**REQUIRED TASK:** Return the lines from the one containing "Click the magnifier" through the one containing "click(x=225, y=111)", copied exactly and with the pictures left out.

**EXTRACTED RECORDS:**
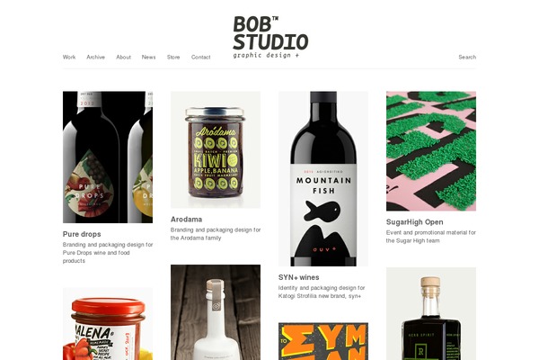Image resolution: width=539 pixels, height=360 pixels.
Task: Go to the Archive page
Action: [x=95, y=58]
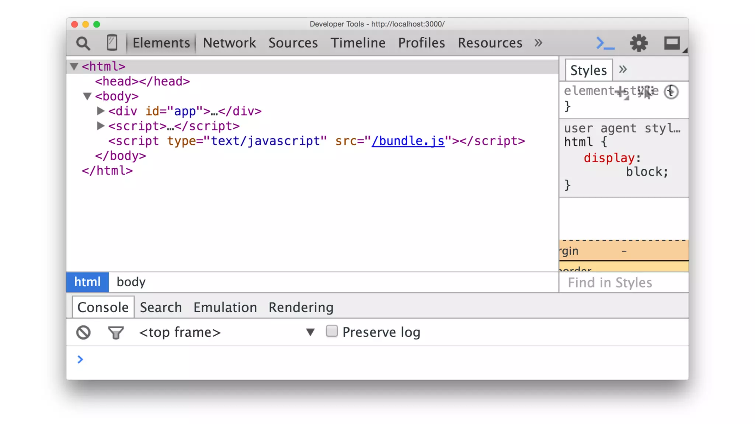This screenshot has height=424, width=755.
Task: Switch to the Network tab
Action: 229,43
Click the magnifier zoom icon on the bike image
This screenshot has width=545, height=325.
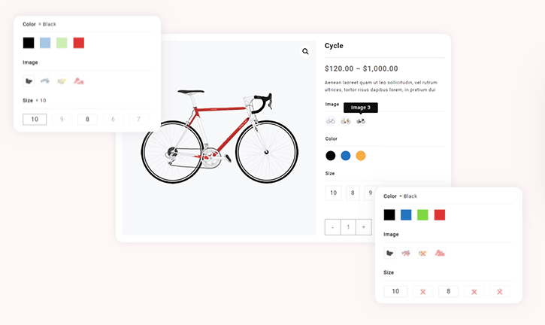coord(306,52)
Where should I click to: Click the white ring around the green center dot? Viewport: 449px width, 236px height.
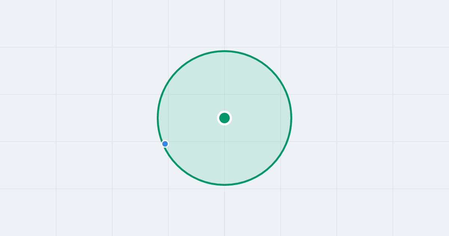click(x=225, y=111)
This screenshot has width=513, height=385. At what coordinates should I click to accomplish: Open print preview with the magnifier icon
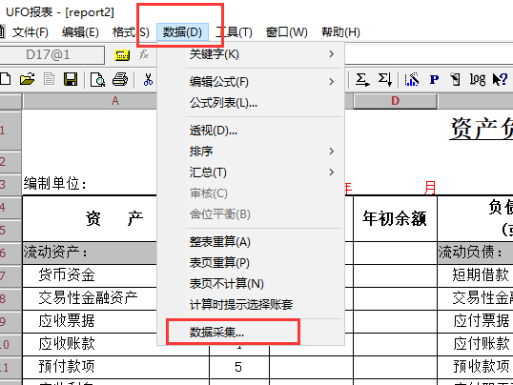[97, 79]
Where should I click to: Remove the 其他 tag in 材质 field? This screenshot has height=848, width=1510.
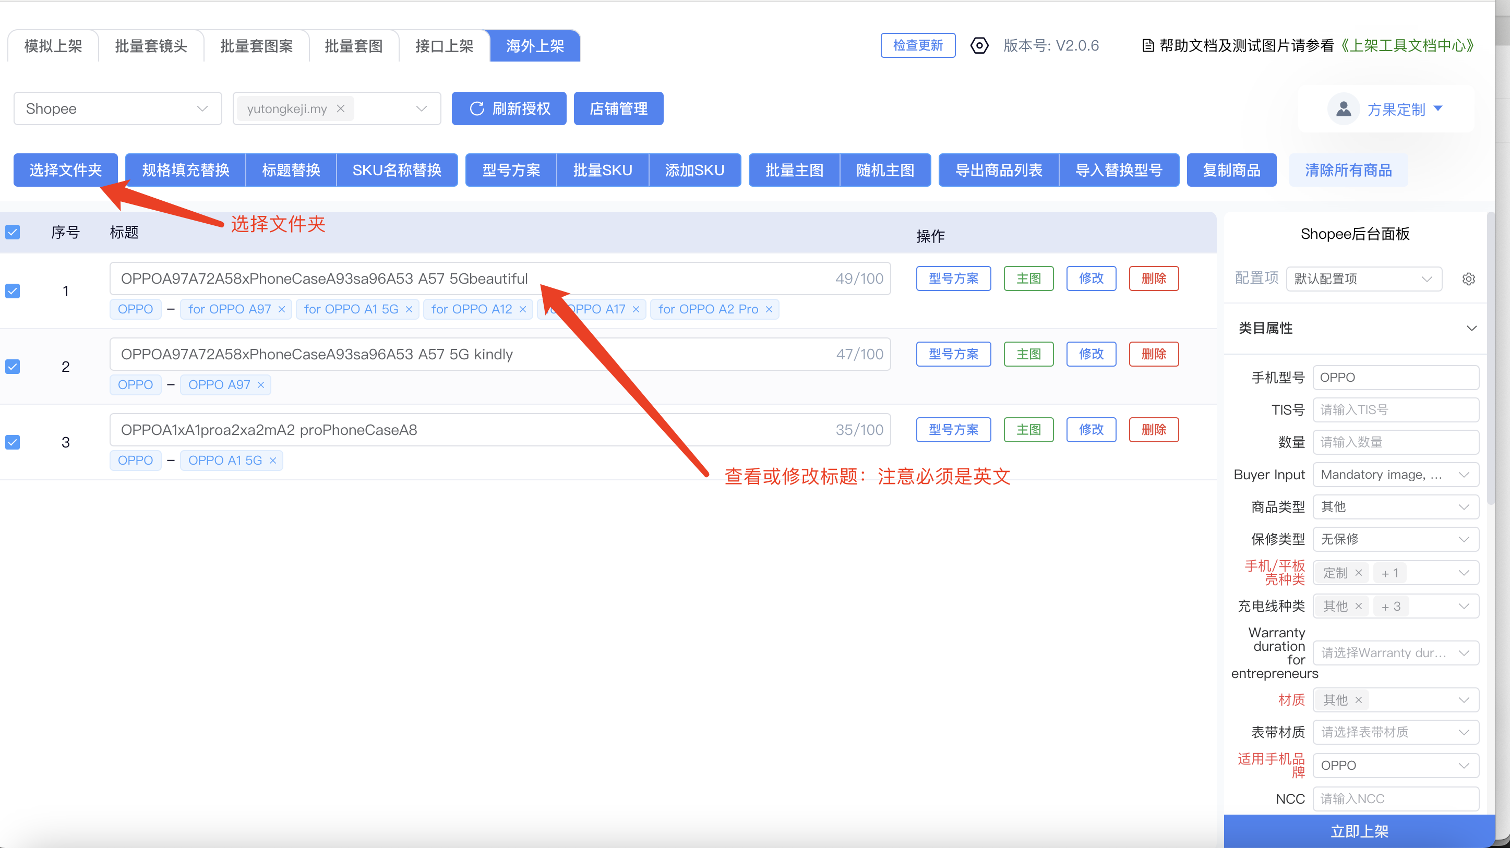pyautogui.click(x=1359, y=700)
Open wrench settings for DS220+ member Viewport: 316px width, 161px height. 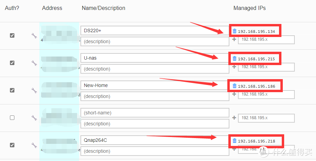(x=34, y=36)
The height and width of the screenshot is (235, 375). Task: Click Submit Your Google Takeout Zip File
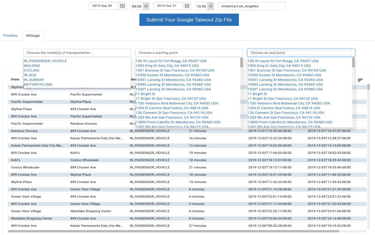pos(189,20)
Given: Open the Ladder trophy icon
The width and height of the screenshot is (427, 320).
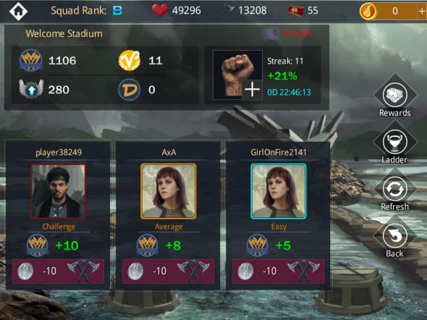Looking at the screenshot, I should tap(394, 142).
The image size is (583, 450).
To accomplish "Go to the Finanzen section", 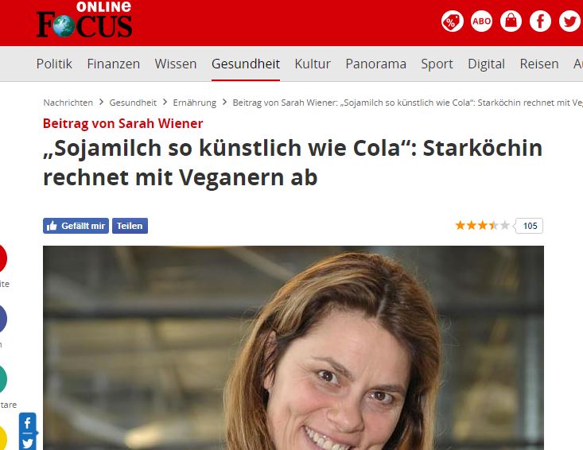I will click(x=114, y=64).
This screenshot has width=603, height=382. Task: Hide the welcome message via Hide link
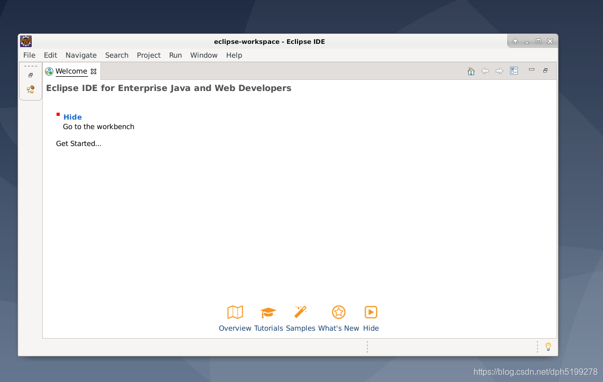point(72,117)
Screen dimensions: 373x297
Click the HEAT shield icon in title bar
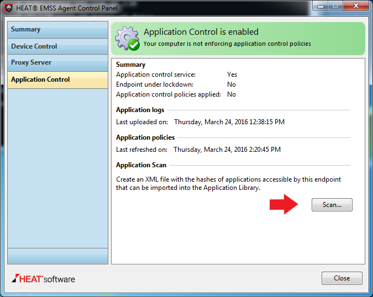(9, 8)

--

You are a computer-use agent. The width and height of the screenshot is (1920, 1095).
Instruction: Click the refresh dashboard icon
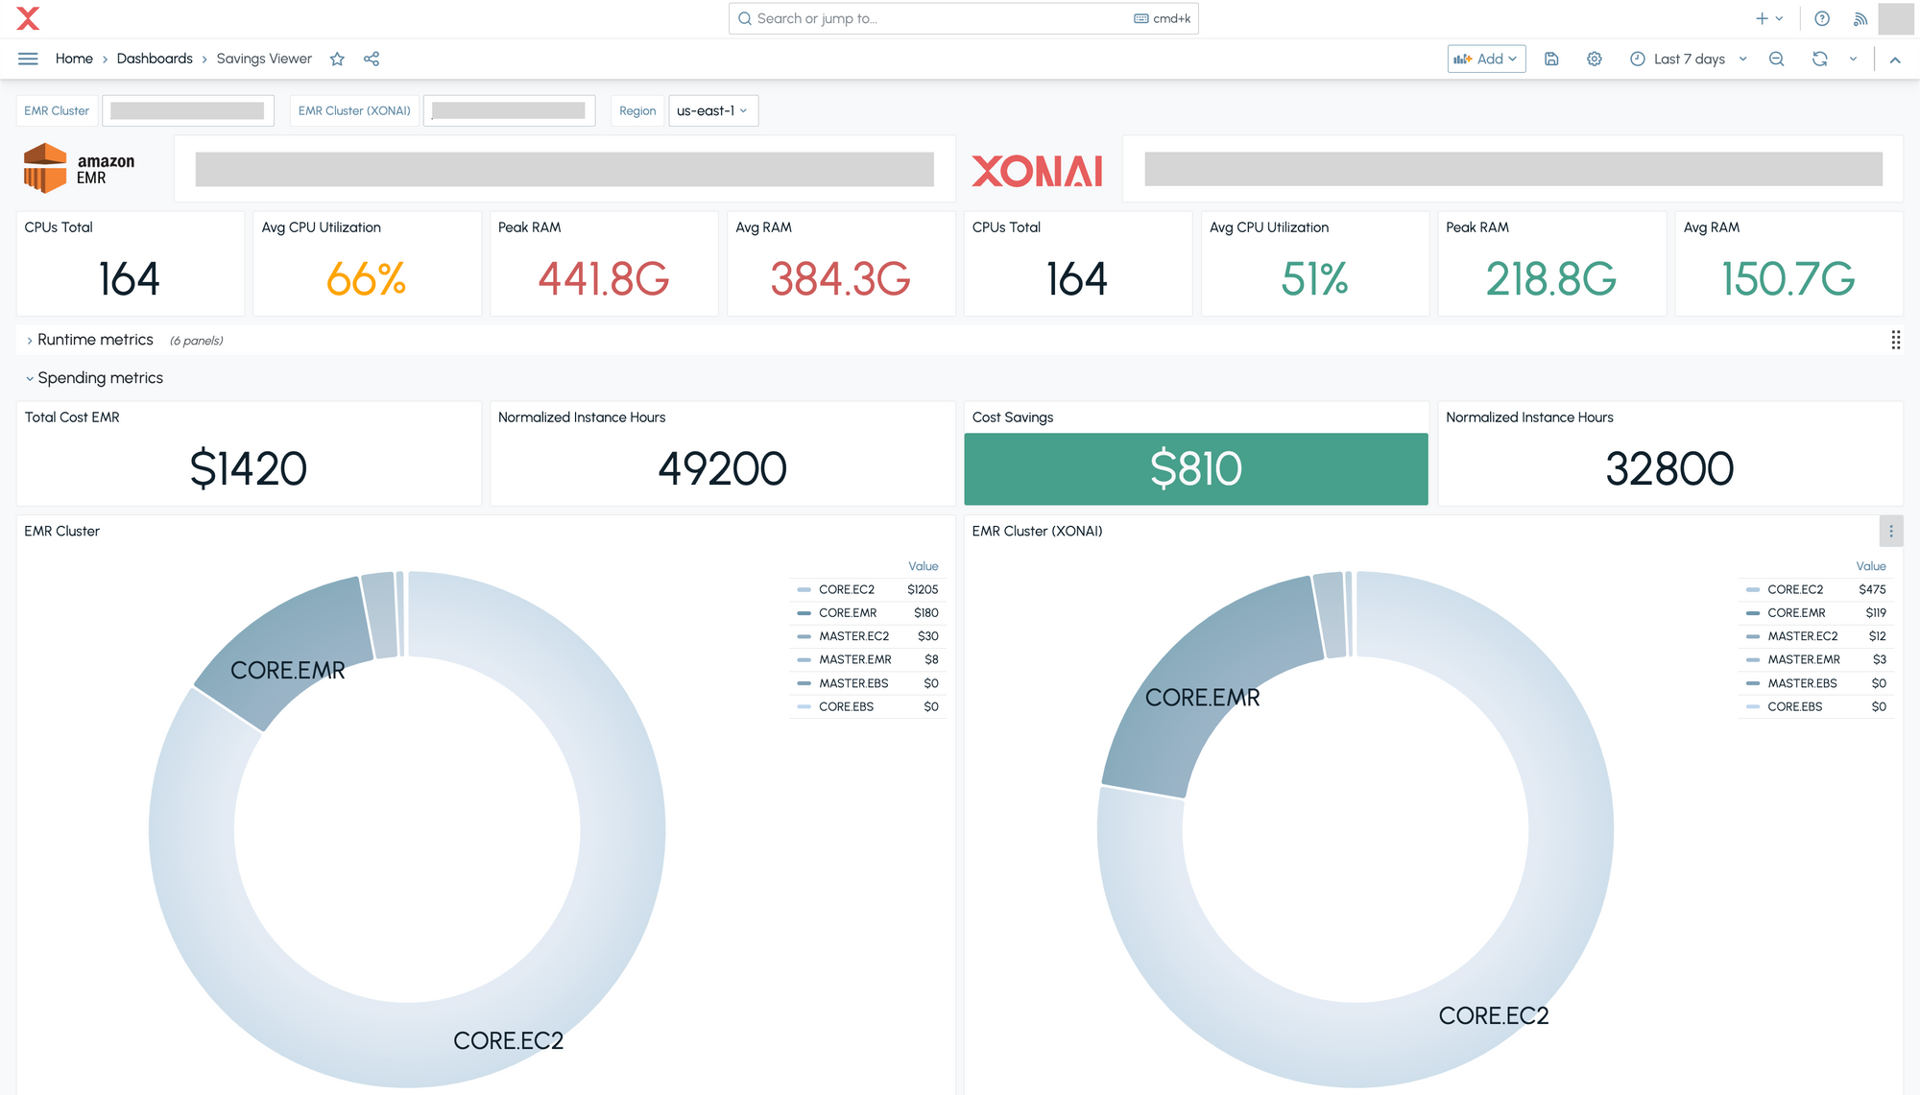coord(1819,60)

**WRITTEN ANSWER:**
Click the magnifier zoom icon on the bike image
This screenshot has width=545, height=325.
coord(306,52)
Where should I click to: Click the white ring around the green center dot? Viewport: 449px width, 236px height.
click(x=225, y=111)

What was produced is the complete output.